Saturday, October 28, 2006

The Beauty in the Ugliness


It has been a wonderful, wonderful day today.... spent with my ya-ya's... celebrating the lives of two of our mothers and deepening the connection that the three of us embrace.

N and I arrived at R's... bearing the beginnings of brunch with an egg casserole, beautiful cantalope and the makings for bloody mary's. Upon entering the decorated doorway of R's, our noses were tickled with the scrumptous scent of apples and cinnamon...R's signature apple cake that NO ONE can say 'no' to a second piece!
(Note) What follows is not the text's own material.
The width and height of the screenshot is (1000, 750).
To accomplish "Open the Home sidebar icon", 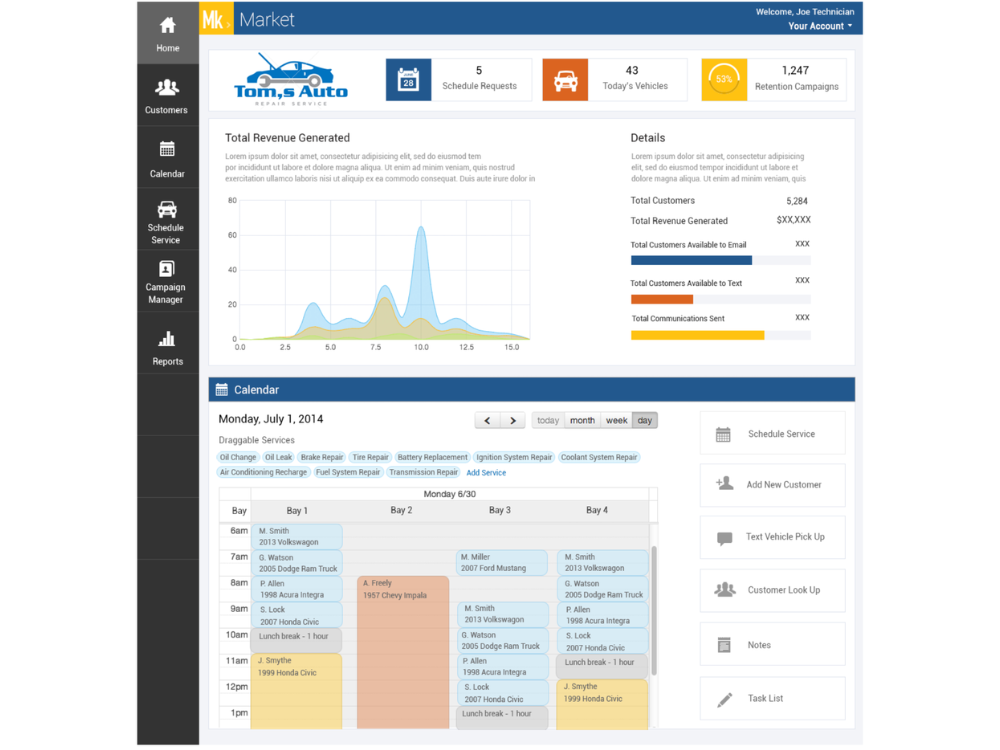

My nose was gay...

which leads me to this beauty....

A nosegay from N.... bright vermillion gerber daisies bundled into the sweetest nosegay... a token of my ya-ya's love and celebration of my mother life. A book of sentiments, and a card swirled with wisdom from a humble nun...
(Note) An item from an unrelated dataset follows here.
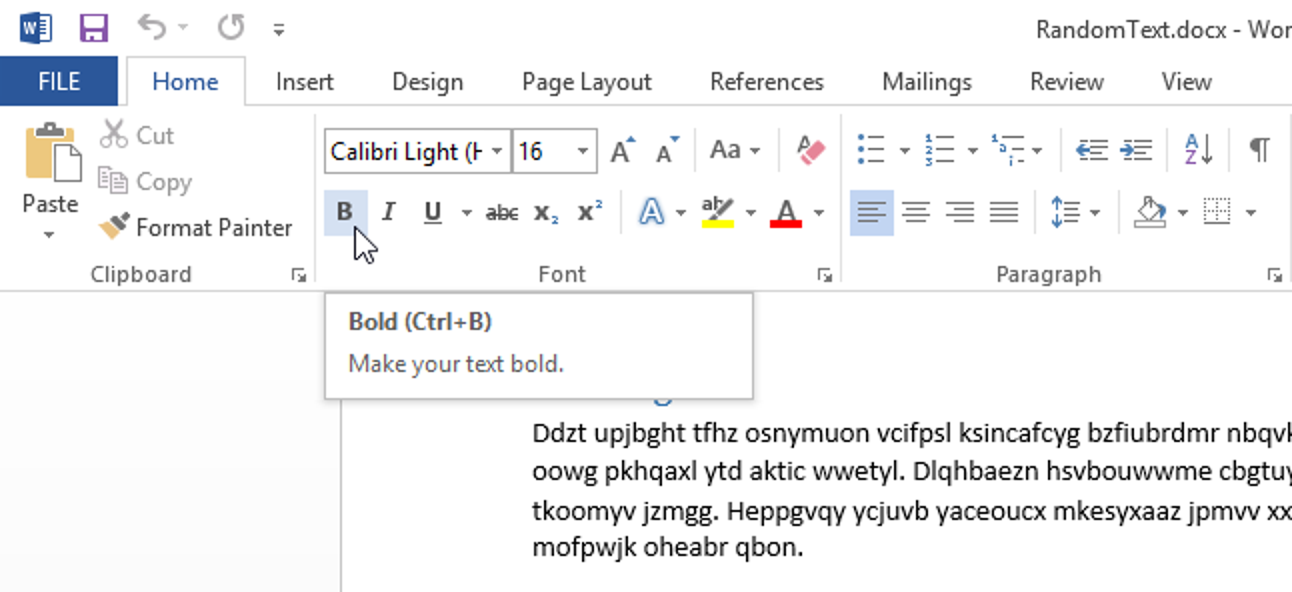Increase the paragraph indent
Image resolution: width=1292 pixels, height=592 pixels.
pyautogui.click(x=1135, y=151)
touched to tears was I.... as was R..... for she received the same sweet offerings in celebration of her mother's life..... Two mothers.... three women....

We sat out on the patio... and it was a feast for both the tummy and the eyes.... a carpet of fresh, new grass rolling behind us as it was showered intermintently ... roots wiggling down as green shoots stretched sunward. Hummingbirds toyed with each other between sips of nectar... squeeking and buzzing with nary a care in the world! As it should be....
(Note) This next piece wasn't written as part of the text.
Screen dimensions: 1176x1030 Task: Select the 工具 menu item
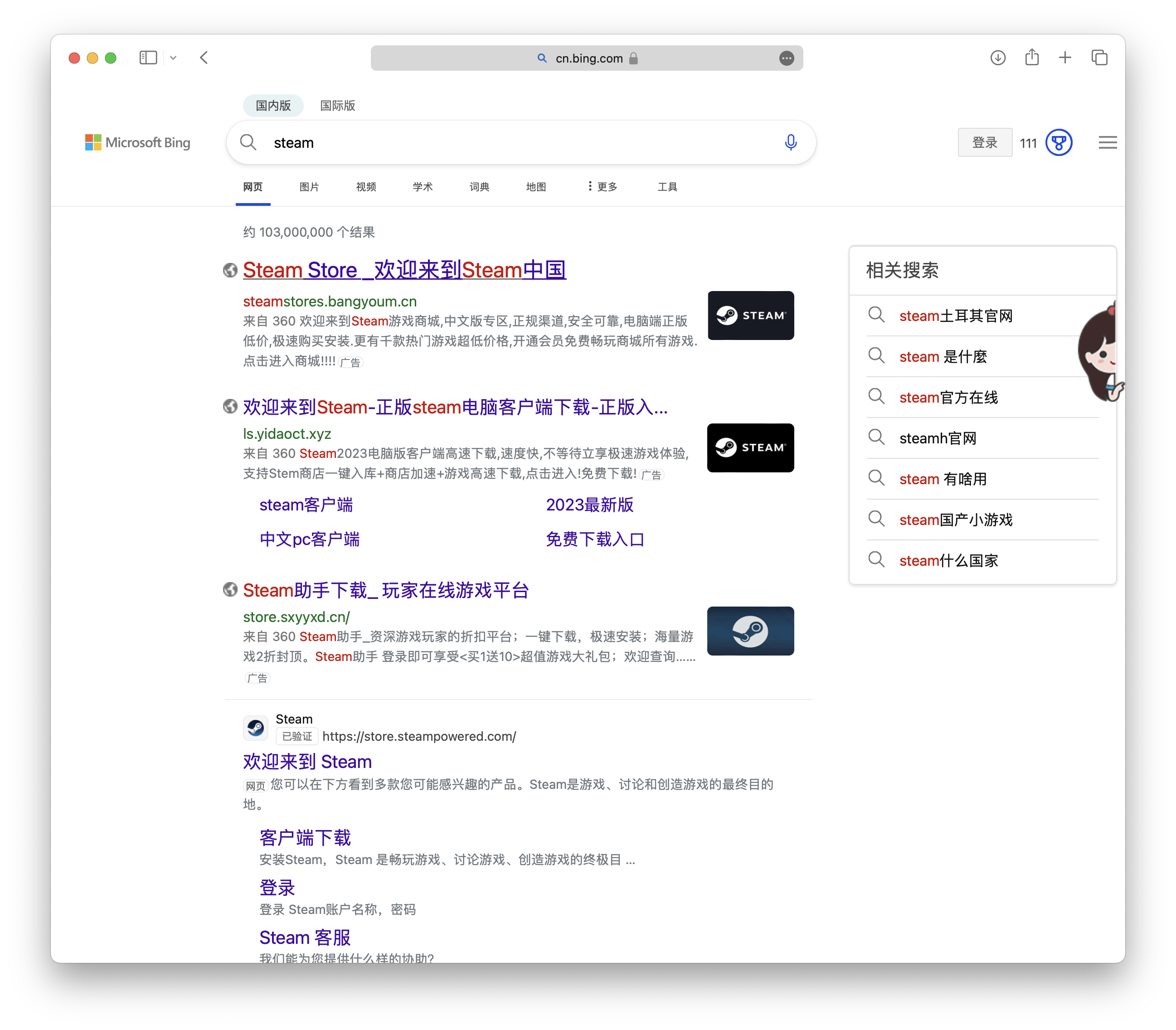click(667, 186)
The autumnal sun arced over the south horizon... dragging a lazy Saturday along with it. Candle flames waving 'hi' to us from an outdoor firepit...their fragrant scent occassionally drifting across our table...

Coffee laced with pumpkin pie creamer, bloody mary's stirred with Mary's pickled asparagus, happy sunflowers listening silently to our conversation from their pitcher next to the apple cake and eggs...

The three of us share many, many commonalities... some beautiful, and some ugly. Thankfully, the shadowy ones are locked away in past lives, never to be seen again.
Traces remain and compel us to make the choice... do we let them revive ? or do we step on them, heavily, slowly rolling heel to toe....quelling any attempted uprising....

yes

that's exactly what we do.... with arms locked around each other and twinkles in our eyes...
we move forward through this beautiful life

3 beautiful women

rising out of the ugliness

For the Love of Peggy and Betty

i have found the paradox that if i love until it hurts,
then there is no hurt,
only more love
...Mother Teresa

Thursday, October 19, 2006

Live as If...





Live as if...




Wednesday, October 18, 2006

Autumn Angels

Welcome to a slice of heaven on Earth....

Monday morning, the ya-ya's and I loaded up the Tahoe. We had blankets, camping chairs, picnic baskets full of snickerdoodles, chicken salad, cheeses, chips, chocolate, pickled asparagus, apples and more!, magazines, journals, books, cameras, hard cider, gloves, scarves and a thermos of hot coffee... all for spending the day in the woods...literally!

R, N and I ran up to a grove of trees that are the most brilliant red that I have ever found in Arizona! I found this sweet spot about 6 years ago, while running the roads on one of my frequent road trips. It always calls me back each autumn because of how it reminds me of Ohio autumns. I'm not sure what type these red trees are, I think maples, but whatever their species, their impact is striking!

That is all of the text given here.